U.S. JOURNAL: "SUMTER COUNTY, S.C. TURKS," The New Yorker
By Calvin Trillin
Published March 8, 1969, p. 104
Abstract from The New Yorker Online Archives:
U.S. JOURNAL about a group of people living in Sumter County, S.C. called Turks. They are not really Turks. Throughout the Southeast there have always been communities of people who constitute a third race, usually discriminated against by whites and almost always segregating themselves from Negroes. They are dark-skinned people of mysterious origin. Most of the groups apparently descend from remnants of Indian tribes that long ago intermarried with whites and with freed or escaped slaves. "The men are mostly of the small-farmer or tenant class and most of them are poor," an article in the Columbia "State" said in 1928. Every Truk is certain that he is white and certain that his neighbors are ready to believe that he is part Negro.

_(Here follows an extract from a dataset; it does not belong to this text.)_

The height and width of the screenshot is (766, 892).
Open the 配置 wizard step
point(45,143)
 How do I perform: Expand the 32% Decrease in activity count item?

The founders of this community were 2 men who fought with Gen. Thomas Sumter during the American Revolution and were given land by the Genl. around his plantation. They were a Frenchman called Scott and Joseph Benenhaley, who is usually identified as a Moor or an Arab. The Turks were discriminated against and segregated until a few years after World War II. At first they succeeded in getting their children admitted into Hillcrest, the local white high school; later into grade school. Eventuall most local white students went to a private high school, but some white students, not local, from Shaw Air Force Base, do go to it.